Andrew Arsan, Lebanon: A Country in Fragments.  At first this book feels like a kind of running splat, but with a bit of patience it becomes a remarkably compelling portrait of a society on the brink, most of all a desperate love letter to Beirut.  If you can get through the squirrelly early political material, this is one of the best “country books” and also “city books” of the last few years.

James Simpson, Permanent Revolution: The Reformation and the Illiberal Roots of Liberalism, feels throughout as if it is an important book.  And anyone interested in religion and development should read this one.  Yet I had trouble following the actual arguments.  It is probably good.

Marixa Lasso, Erased: The Untold Story of the Panama Canal, stresses just how interesting a place was pre-canal Panama, contrary to what I had thought.
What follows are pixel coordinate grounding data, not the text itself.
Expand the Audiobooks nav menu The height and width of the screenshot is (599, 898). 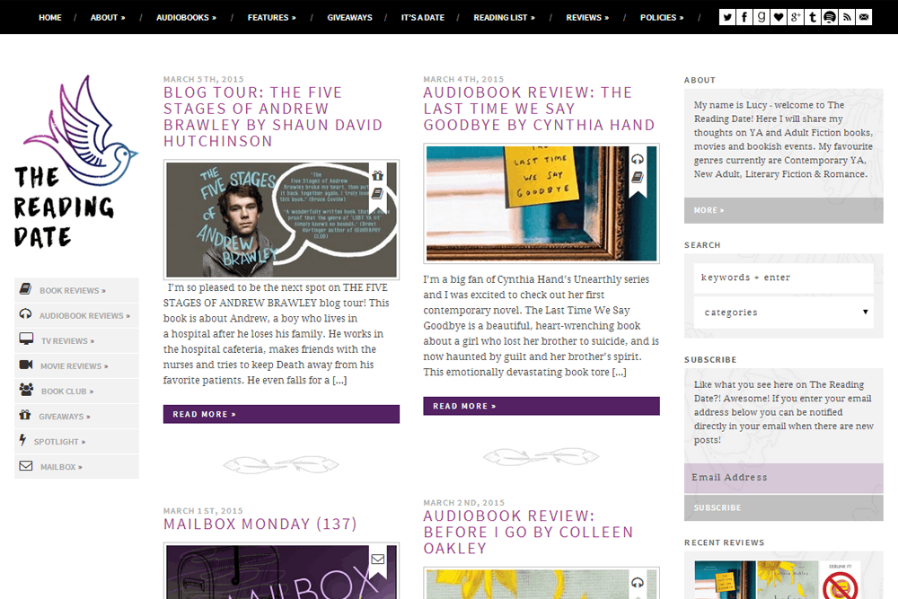186,17

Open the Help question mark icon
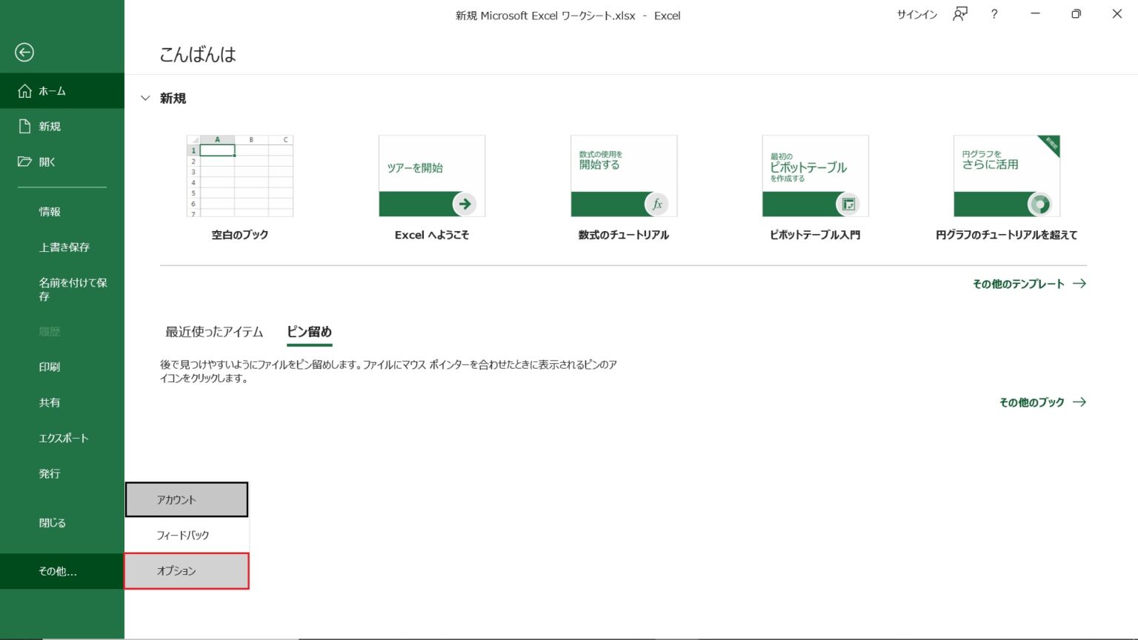pos(994,15)
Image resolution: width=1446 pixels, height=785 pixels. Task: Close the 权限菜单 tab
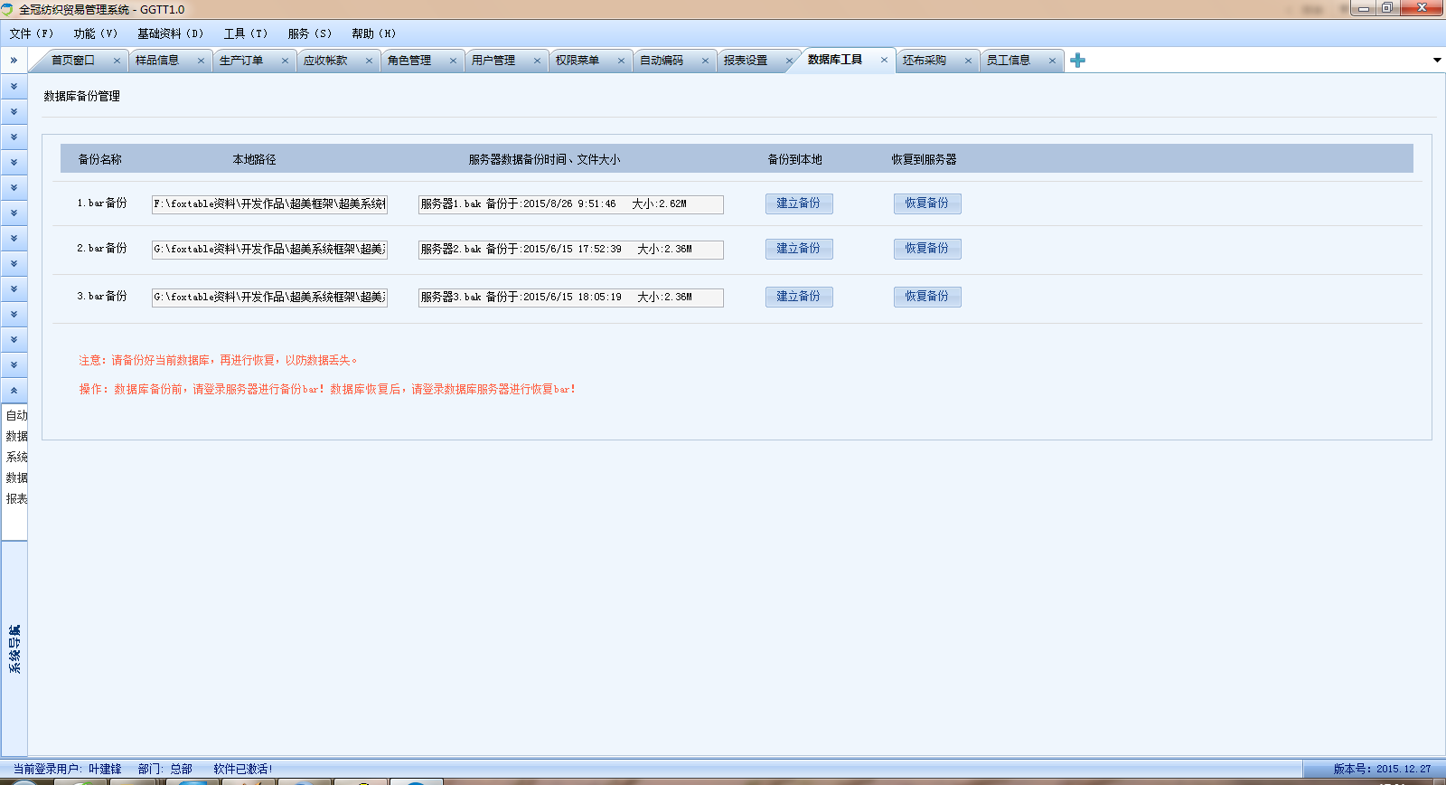[x=621, y=61]
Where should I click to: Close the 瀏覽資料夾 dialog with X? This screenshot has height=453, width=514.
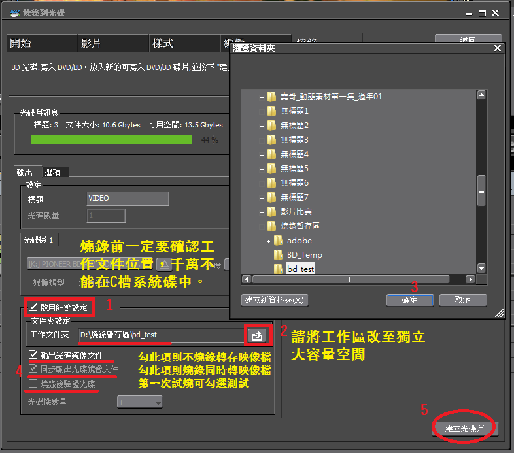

Vernon Smith, The Evidence of Things Not Seen: Reflections on Faith, Science, and Economics.  Published by the Acton Institute, this is Vernon on his conversion to Christianity, Kahlil Gibran, and why science and religion are compatible.  Short, of interest to those looking to understand the man.

Joel Waldfogel, Digital Renaissance: What Data and Economics Tell Us about the Future of Popular Culture.  My blurb is: “Digital Renaissance makes a real contribution to the economics of the Internet and the economics of art and culture.”